Rien d’étonnant donc que le 28 mars 1658, il ait été résolu en la Compagnie de Paris que, pour se cacher mieux, « Messieurs seraient priés de n’amener avec eux que le moins de train qu’ils pourraient, qu’on n’écrirait plus aux groupes de province que des lettres sans suscription et sans signature, qu’on ne donnerait avis des morts qu’une fois par mois et qu’on ne députerait plus de membres de la Compagnie aux œuvres de charité publique. » Toutes ces précautions n’empêchèrent pas que, cette année même, la Compagnie ne reçût le premier des coups qui la désorganisèrent. Ce coup vint de Bordeaux[1], provoqué, ce semble, par des excès de zèle bien imprudens. Il était devenu « de notoriété publique » qu’il s’assemblait, dans cette ville, « une congrégation illicite de plusieurs personnes, privilégiées et non privilégiées, » qu’elle « décidait de la réputation des hommes et des femmes et envoyait dans les maisons des billets injurieux ou quelqu’un de ses membres pour troubler le repos des familles ; » même qu’« elle faisait enlever des femmes et des filles et les enfermait dans le couvent de Sainte-Magdelaine sans information, ni condamnation. » Par arrêt du 12 juillet 1658, le Parlement de Guyenne interdit à la supérieure du couvent de recevoir ces prisonnières, aux Jurats de prêter main-forte à ces arrestations arbitraires, « à toutes personnes, de quelle qualité et condition qu’elles fussent, de porter ni envoyer aucuns billets injurieux à la réputation… sous peine de punition corporelle ; » enfin de « s’assembler sans permission du Roi ou de la Cour. »

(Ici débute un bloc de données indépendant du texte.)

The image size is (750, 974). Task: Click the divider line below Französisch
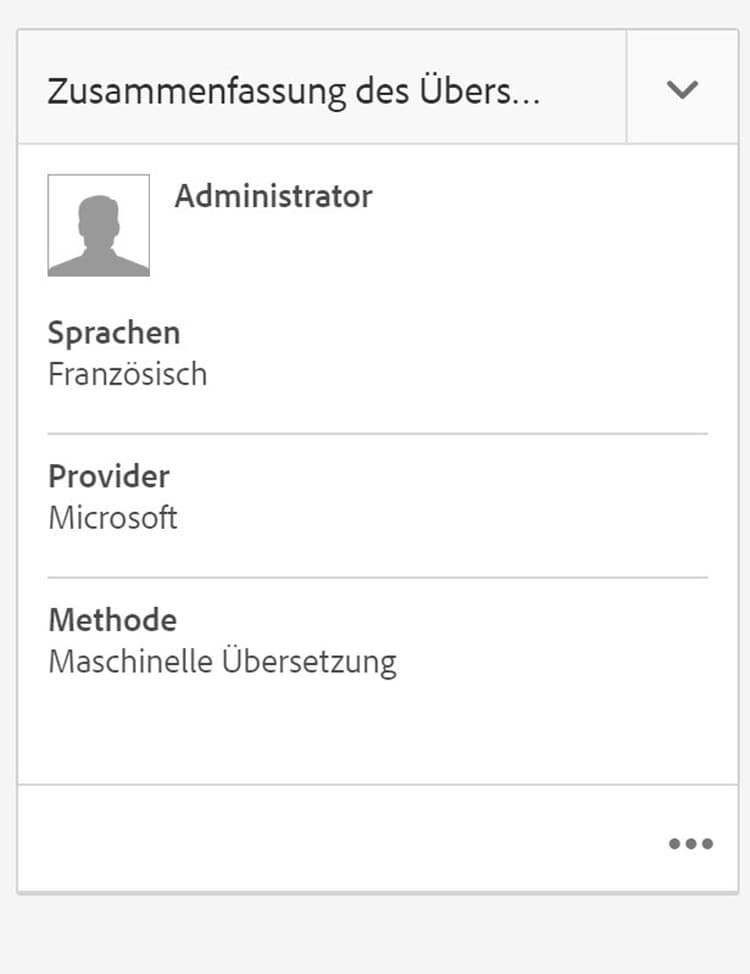[378, 434]
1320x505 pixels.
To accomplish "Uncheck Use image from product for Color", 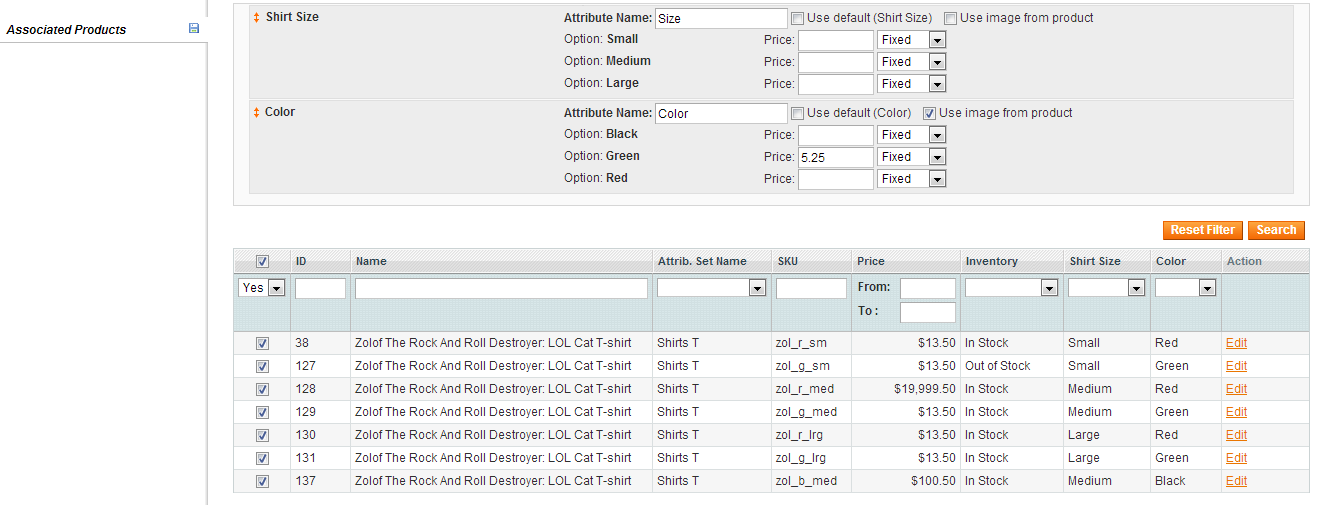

Ce fut à Blois, l’année suivante, que la Compagnie du Saint-Sacrement trembla. Les magistrats municipaux, voyant « qu’elle faisait souvent des coups de force et de grandes œuvres qui les surprenaient, se tourmentaient fort » pour démasquer ces « mystérieux » si puissans. La Compagnie pria les grands officiers du Duc d’Orléans de s’abstenir de la fréquenter, de peur que leur présence ne mît les magistrats blésois sur la piste. Et là encore il n’y eut pas d’éclat.

  1. . Cf. Arch. de la Gironde, série C, 3784, et Allier, la Cabale des Dévots, p. 347 el suivantes.